The string "label" may appear in lines of the listing. Report each line where it does.

**RECORDS FOR THE EXERCISE**:
· · · · ·

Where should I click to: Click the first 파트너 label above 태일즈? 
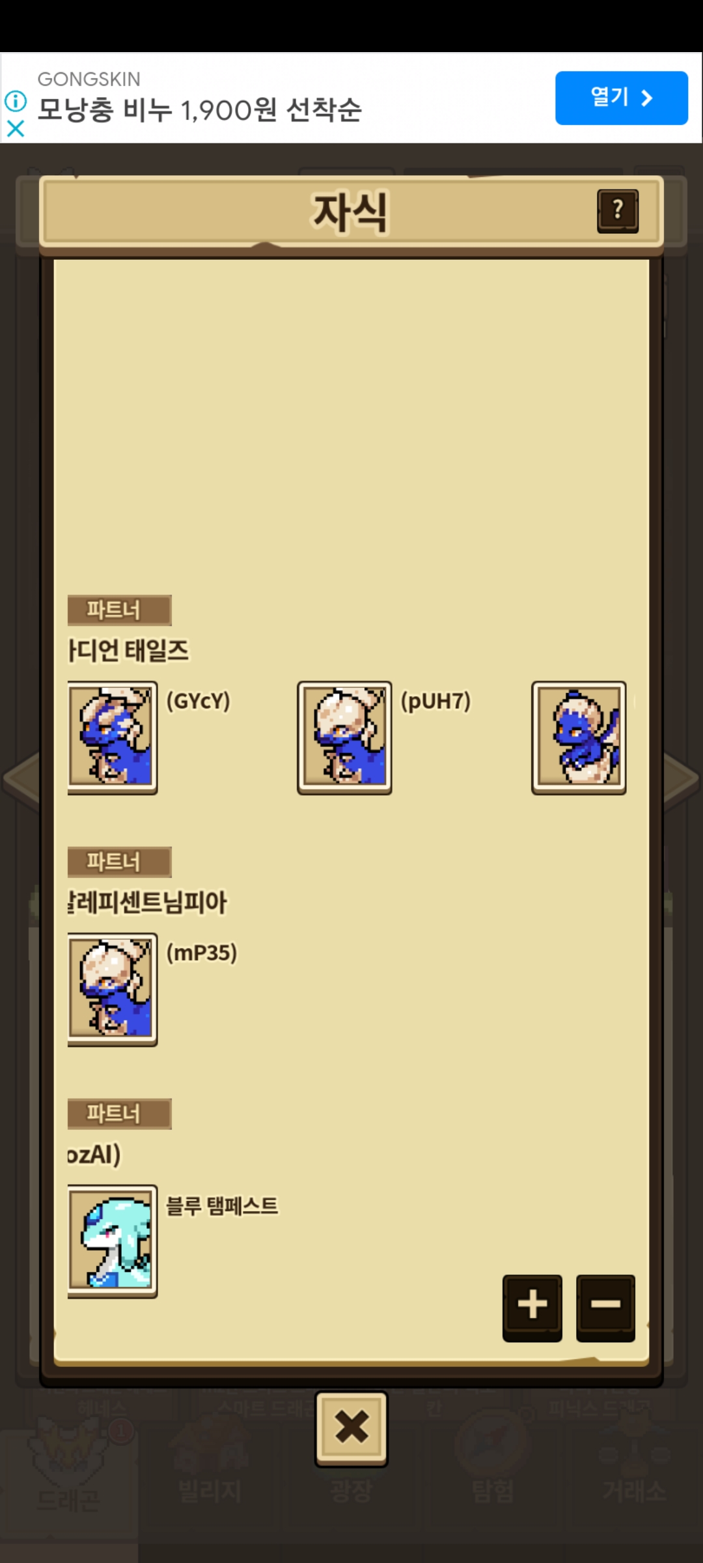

· · · · ·

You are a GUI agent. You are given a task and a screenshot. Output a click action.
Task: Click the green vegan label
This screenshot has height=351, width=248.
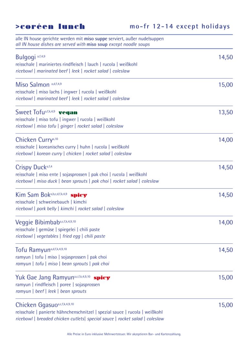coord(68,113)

· · · · ·

**SOLUTION BELOW**:
Where should I click to: Click the first 파트너 label above 태일즈? 
Task: Click the green vegan label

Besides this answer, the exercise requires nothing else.